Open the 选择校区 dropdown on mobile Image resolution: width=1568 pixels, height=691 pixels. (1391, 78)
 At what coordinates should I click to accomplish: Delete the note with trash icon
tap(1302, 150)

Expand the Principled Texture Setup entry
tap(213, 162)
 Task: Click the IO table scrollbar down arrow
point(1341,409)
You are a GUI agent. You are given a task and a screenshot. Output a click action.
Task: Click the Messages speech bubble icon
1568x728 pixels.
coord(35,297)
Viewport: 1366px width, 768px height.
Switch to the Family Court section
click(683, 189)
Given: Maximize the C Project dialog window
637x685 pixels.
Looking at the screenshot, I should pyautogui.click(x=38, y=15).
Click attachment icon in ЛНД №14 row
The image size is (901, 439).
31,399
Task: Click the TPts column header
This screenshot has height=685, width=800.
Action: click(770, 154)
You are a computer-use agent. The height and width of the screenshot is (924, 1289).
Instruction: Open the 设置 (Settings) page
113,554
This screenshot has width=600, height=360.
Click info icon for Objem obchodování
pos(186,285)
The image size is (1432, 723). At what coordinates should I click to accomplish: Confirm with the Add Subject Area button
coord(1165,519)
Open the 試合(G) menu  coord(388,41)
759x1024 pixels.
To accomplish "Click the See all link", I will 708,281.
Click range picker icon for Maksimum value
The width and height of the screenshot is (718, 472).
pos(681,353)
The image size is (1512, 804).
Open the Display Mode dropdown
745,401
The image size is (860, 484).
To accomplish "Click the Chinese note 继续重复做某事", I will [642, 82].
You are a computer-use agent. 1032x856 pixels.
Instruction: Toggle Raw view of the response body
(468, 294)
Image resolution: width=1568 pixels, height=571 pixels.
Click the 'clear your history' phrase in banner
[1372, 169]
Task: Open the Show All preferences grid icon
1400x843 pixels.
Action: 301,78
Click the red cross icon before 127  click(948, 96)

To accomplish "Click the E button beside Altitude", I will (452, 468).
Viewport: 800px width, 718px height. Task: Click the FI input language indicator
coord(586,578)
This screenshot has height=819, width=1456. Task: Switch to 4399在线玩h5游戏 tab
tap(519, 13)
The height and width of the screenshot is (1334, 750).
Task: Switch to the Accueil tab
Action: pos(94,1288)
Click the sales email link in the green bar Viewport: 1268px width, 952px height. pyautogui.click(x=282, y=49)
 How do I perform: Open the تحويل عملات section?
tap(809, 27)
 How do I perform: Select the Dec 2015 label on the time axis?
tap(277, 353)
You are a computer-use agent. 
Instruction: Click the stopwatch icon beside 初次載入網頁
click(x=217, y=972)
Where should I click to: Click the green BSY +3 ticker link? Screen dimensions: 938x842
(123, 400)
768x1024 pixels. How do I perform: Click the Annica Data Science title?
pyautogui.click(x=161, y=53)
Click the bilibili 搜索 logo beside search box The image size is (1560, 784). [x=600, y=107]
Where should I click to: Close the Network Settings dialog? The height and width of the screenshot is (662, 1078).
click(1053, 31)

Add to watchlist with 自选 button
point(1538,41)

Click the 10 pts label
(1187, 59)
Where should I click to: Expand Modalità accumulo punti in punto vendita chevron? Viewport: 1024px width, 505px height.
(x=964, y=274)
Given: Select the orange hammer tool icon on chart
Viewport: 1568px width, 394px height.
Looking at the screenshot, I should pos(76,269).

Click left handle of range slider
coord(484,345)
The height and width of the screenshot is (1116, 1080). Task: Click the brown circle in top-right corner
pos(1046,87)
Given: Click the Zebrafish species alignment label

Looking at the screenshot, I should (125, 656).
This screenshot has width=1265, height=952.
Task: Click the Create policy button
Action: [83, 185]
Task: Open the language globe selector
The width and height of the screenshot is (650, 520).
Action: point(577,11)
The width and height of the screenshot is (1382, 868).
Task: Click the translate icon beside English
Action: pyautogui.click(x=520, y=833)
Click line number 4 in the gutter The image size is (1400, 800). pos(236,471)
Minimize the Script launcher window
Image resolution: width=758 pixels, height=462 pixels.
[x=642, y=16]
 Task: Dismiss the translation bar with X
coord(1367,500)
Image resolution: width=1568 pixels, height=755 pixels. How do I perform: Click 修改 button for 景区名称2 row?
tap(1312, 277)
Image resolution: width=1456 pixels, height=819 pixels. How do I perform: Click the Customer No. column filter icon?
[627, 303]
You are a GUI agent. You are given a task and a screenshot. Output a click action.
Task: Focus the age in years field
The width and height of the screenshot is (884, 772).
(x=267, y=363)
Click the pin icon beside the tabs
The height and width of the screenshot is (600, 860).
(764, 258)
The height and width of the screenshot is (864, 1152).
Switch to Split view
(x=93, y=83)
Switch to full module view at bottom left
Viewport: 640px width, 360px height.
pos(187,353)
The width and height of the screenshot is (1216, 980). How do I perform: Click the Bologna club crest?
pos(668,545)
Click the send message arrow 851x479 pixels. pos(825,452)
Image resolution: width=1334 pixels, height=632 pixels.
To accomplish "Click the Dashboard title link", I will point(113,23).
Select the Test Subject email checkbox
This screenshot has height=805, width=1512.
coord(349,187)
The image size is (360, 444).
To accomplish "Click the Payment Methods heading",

WHAT IS NEEDED:
Write each line of the data above as a string in a JSON list, one entry per line and no entries for blank lines. Start at the first line and end at the line containing "will (452, 468).".

PROBLEM SOLUTION:
[
  "Open the 选择校区 dropdown on mobile Image resolution: width=1568 pixels, height=691 pixels. (1391, 78)",
  " At what coordinates should I click to accomplish: Delete the note with trash icon",
  "tap(1302, 150)",
  "Expand the Principled Texture Setup entry",
  "tap(213, 162)",
  " Task: Click the IO table scrollbar down arrow",
  "point(1341,409)",
  "You are a GUI agent. You are given a task and a screenshot. Output a click action.",
  "Task: Click the Messages speech bubble icon",
  "1568x728 pixels.",
  "coord(35,297)",
  "Viewport: 1366px width, 768px height.",
  "Switch to the Family Court section",
  "click(683, 189)",
  "Given: Maximize the C Project dialog window",
  "637x685 pixels.",
  "Looking at the screenshot, I should pyautogui.click(x=38, y=15).",
  "Click attachment icon in ЛНД №14 row",
  "The image size is (901, 439).",
  "31,399",
  "Task: Click the TPts column header",
  "This screenshot has height=685, width=800.",
  "Action: click(770, 154)",
  "You are a computer-use agent. The height and width of the screenshot is (924, 1289).",
  "Instruction: Open the 设置 (Settings) page",
  "113,554",
  "This screenshot has width=600, height=360.",
  "Click info icon for Objem obchodování",
  "pos(186,285)",
  "The image size is (1432, 723). At what coordinates should I click to accomplish: Confirm with the Add Subject Area button",
  "coord(1165,519)",
  "Open the 試合(G) menu  coord(388,41)",
  "759x1024 pixels.",
  "To accomplish \"Click the See all link\", I will 708,281.",
  "Click range picker icon for Maksimum value",
  "The width and height of the screenshot is (718, 472).",
  "pos(681,353)",
  "The image size is (1512, 804).",
  "Open the Display Mode dropdown",
  "745,401",
  "The image size is (860, 484).",
  "To accomplish \"Click the Chinese note 继续重复做某事\", I will [642, 82].",
  "You are a computer-use agent. 1032x856 pixels.",
  "Instruction: Toggle Raw view of the response body",
  "(468, 294)",
  "Image resolution: width=1568 pixels, height=571 pixels.",
  "Click the 'clear your history' phrase in banner",
  "[1372, 169]",
  "Task: Open the Show All preferences grid icon",
  "1400x843 pixels.",
  "Action: 301,78",
  "Click the red cross icon before 127  click(948, 96)",
  "To accomplish \"Click the E button beside Altitude\", I will (452, 468)."
]